In an industry where relationships and financial planning intertwine, if you don’t have either, what else do you have? Apparently, nothing, at least in Al Pacino’s case.
In 2011, as the Academy Award-winning actor tells in his recent memoir "Sonny Boy," his savings account went from $50 million to zero after his accountant at the time reportedly mismanaged his funds. The accountant later served seven and a half years in prison for running a Ponzi scheme.
"I was broke. I had $50 million, and then I had nothing," Pacino told Variety. "I had property, but I didn’t have any money. In this business, when you make $10 million for a film, it’s not $10 million. After the lawyers, agents, the publicist, and the government, it’s not $10 million, it’s $4.5 million in your pocket. But you’re living above that because you’re high on the hog. And that’s how you lose it. The more money you make, the less you have."
"I wasn’t even signing my own checks.
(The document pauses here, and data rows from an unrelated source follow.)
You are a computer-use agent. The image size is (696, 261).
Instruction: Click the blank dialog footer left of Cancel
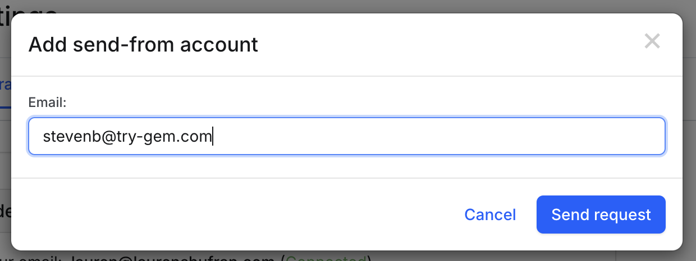[225, 215]

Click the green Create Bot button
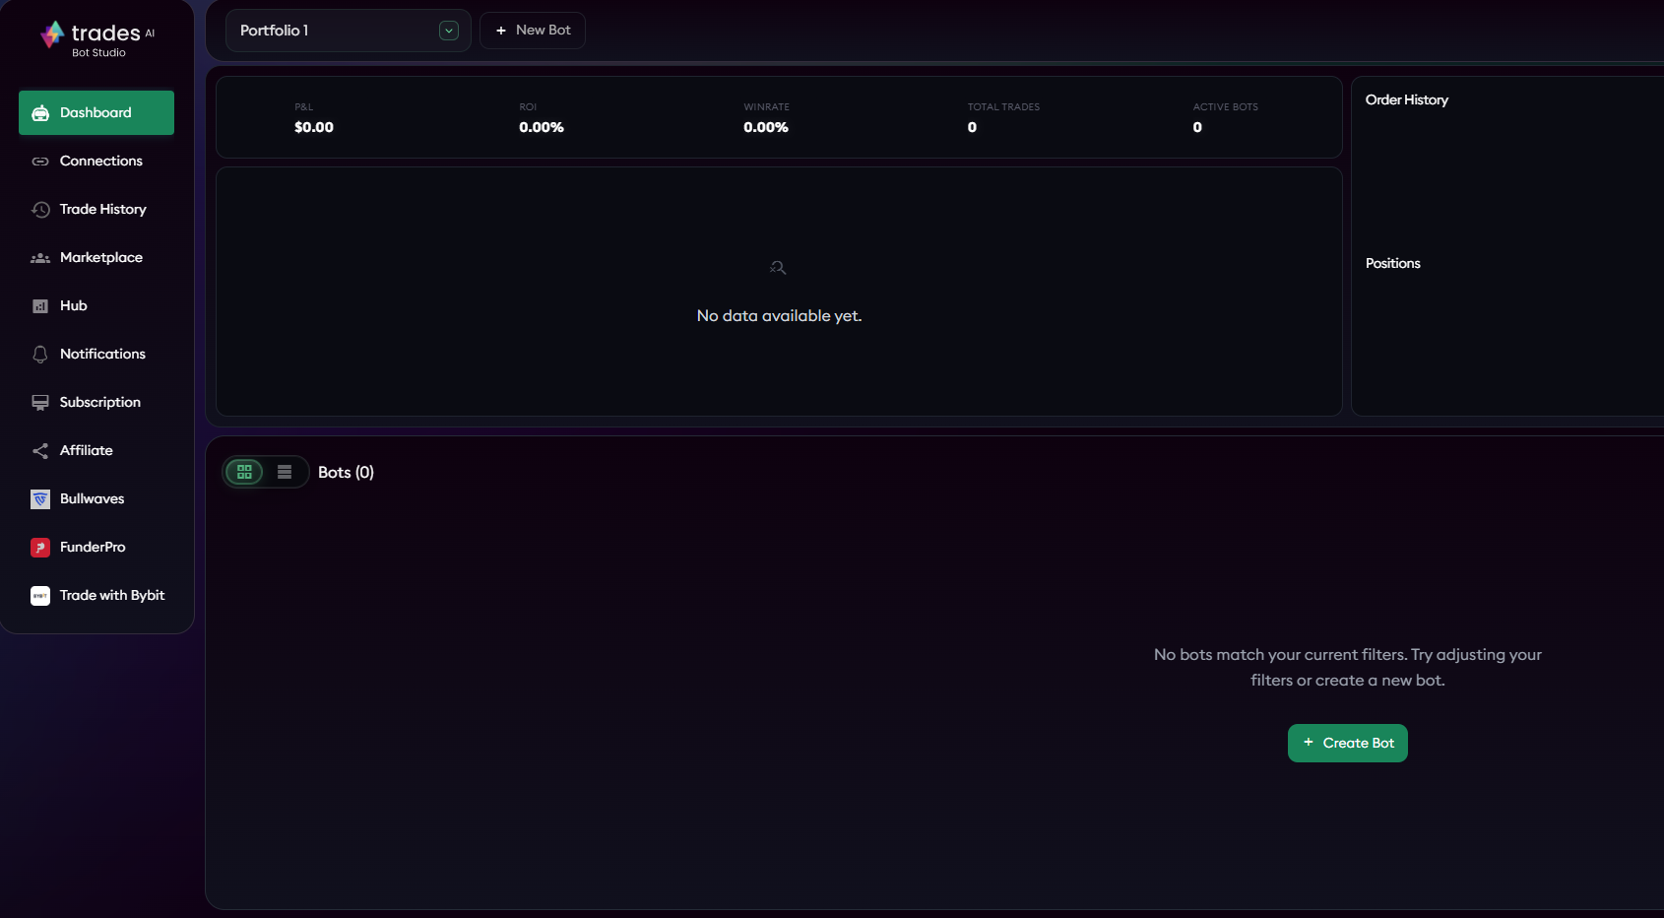click(x=1347, y=743)
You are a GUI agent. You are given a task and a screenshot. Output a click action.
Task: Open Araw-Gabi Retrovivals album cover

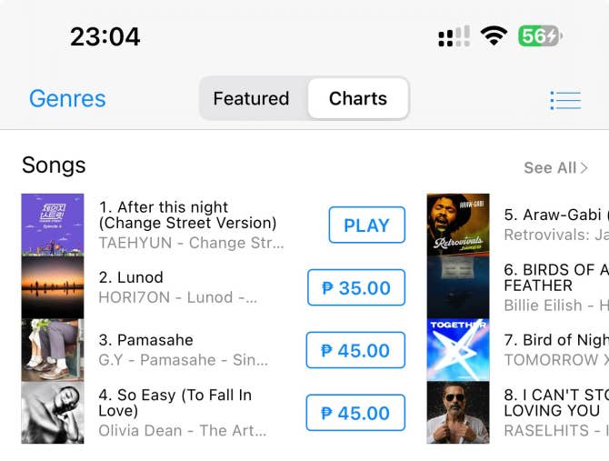(458, 225)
The accountant signed them and I just let them go by," he added, per Us Weekly.
There’s sure to be a lesson in this somewhere, especially for advisors and their clients in the arts. Julian Schubach, partner at ODI Financial, whose niche is in financial planning for clients in the entertainment and performing arts space, said he has seen all kinds of bad financial planning.
"The entertainment business is well known and littered with these awful stories of people who have been victims of fraud and taken advantage of," he said. But Schubach said he believes the industry has evolved to provide more safeguards for creative professionals.
The key, he said, is the separation of church and state, ultimately ensuring an entertainer's financial life is not managed by a single gatekeeper.
"Years ago, it used to be that an artist or an entertainer would basically have one go-to person, somebody who was doing their bookkeeping, their accounting and taxes, as well as their investment management and wealth management," Schubach said.
"We've kind of moved away from that today,” he added, noting that most entertainers have both a business manager handling day-to-day finances and taxes, as well as a separate financial advisor managing investments and financial advice.
This "collaborative team approach," provides a system of checks and balances. The advisor can review the business manager's work, and vice versa, reducing the risk of fraud.
When he starts working with an artist, he’ll request to speak with the business manager or accountant and take a look at the previous two years of profit and loss statements, and “get a good understanding of cash flow and who else is on the team,” he said.
“It gives me the ability to see if there’s any red flags we should discuss and gives their accountant the opportunity to make sure everything looks kosher, the statements are accurate, and everything should be the way that it is,” he added. “I think that's a real benefit now compared to how it was in the past.”
Of course, this collaborative approach only works if the client remains actively involved.
"Ignorance is not bliss in this industry," Schubach warned. “In this industry, you need to have some level of involvement to make sure things are going smoothly and your best interests are being taken care of.”
He advises his clients in the industry to schedule regular meetings, at least annually or semi-annually, with their full financial team to review statements, budgets, and legal documents.
"It's really important that the client understands exactly what power of attorney is, and to make sure that they're able to check in from time to time and understand what it is that [their business manager] is signing and where their name is going," he said.
Beyond the professional team, he cautions advisors and clients alike to understand the roles and responsibilities of each member of the financial team but also to be wary of family members.
"We've seen time and time again artists who have been swindled by their own family," he said, citing examples like comedian Dane Cook, who was cheated by his brother, and baseball player Shohei Ohtani, reportedly swindled by his interpreter.
"Unfortunately, money can make people act funny."
Schubach also highlights the unique financial planning challenges faced by entertainers, such as fluctuating incomes and the need for liquid emergency savings. Initially, many clients invest too heavily in illiquid assets like real estate or restaurants, he said, leaving them vulnerable during business interruptions.
As a result, one solution advisors can do to help these clients is simply empowering them through financial education.
"A lot of the folks that we work with when they first come to us, they just don't have that good education about what to do with money, how to budget, how to build the right team, and how to protect themselves against fraud and being taken advantage of."
At the end of the day, he said it’s really important for advisors working in this space, to understand that timelines are going to be “a little bit different” than working with a typical client who works a nine to five office job.
“When working in this space, you're dealing with folks who have erratic schedules and are out on tour, on the road, quite often,” he said. “It's important to be able to set expectations, be fluid and malleable, and be able to adapt to what works best for the client.”